Pour obtenir un cliché fiable de ce microcosme, vingt bénévoles de cette association historique ont interrogé durant trois jours, près de plusieurs points de distribution de nourriture, 214 des quelque 700 migrants qui survivent là. Depuis que l’Etat a évacué la jungle, il y a un an, ce sont les associations françaises et britanniques qui se débrouillent pour nourrir ces Africains, Afghans ou Kurdes.

La barrière de la langue

Si Londres reste le terminus rêvé de la très grosse majorité des exilés de la zone, c’est notamment « parce que 62 % disent y avoir un proche. Un père, une mère, un oncle ou un ami », précise Loan Torondel. Ces migrants, dont la moyenne d’âge est de 21 ans (mais dont le plus jeune croisé sur les lieux n’a que 13 ans), évoquent aussi l’envie d’y faire des études (15 %) ou d’y travailler (9 %). Ils sont 8 % à rappeler que le maniement de la langue anglaise les aidera à s’intégrer rapidement, alors que s’ils restent sur le territoire français, la langue sera pour eux un handicap.

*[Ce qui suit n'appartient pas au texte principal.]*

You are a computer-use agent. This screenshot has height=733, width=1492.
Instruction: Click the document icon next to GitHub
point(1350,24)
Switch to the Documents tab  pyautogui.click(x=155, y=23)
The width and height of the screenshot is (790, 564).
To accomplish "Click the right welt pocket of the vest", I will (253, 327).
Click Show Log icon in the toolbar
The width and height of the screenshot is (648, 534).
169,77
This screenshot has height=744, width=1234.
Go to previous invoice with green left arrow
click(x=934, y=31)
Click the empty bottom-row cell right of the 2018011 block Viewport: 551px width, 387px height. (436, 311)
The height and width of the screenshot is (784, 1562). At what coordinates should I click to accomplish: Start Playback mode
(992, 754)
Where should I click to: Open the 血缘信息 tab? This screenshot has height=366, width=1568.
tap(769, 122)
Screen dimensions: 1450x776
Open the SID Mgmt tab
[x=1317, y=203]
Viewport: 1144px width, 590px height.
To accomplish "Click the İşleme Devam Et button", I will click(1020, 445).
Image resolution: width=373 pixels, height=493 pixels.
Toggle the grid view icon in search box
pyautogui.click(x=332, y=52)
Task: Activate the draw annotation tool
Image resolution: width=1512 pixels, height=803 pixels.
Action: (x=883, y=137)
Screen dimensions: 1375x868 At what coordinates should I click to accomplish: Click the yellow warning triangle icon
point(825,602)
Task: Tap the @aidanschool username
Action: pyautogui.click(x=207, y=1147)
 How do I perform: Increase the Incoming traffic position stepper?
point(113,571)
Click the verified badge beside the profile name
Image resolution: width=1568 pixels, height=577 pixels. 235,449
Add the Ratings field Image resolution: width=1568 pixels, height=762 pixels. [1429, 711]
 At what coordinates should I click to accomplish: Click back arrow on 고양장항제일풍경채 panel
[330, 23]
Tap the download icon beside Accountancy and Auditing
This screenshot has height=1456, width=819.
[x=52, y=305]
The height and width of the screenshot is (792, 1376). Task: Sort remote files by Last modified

Mais la barrière de la langue n’est pas la seule chose qui leur ôte l’envie de rester en France. Selon l’enquête de L’Auberge, 10 % des jeunes pensent – à tort – que le règlement de Dublin ne s’applique pas outre-Manche, 6 % estiment que les droits de l’homme y sont mieux respectés et 4 % que le système de protection est meilleur que dans l’Hexagone.

« En fait, l’enquête sous-estime certainement le nombre de personnes qui visent l’Angleterre par crainte d’être renvoyé en Italie, en Bulgarie ou ailleurs par la France, au nom des accords de Dublin, qui autorisent à transférer un demandeur d’asile vers le premier pays où il a laissé des traces en Europe », analyse Loan Torondel.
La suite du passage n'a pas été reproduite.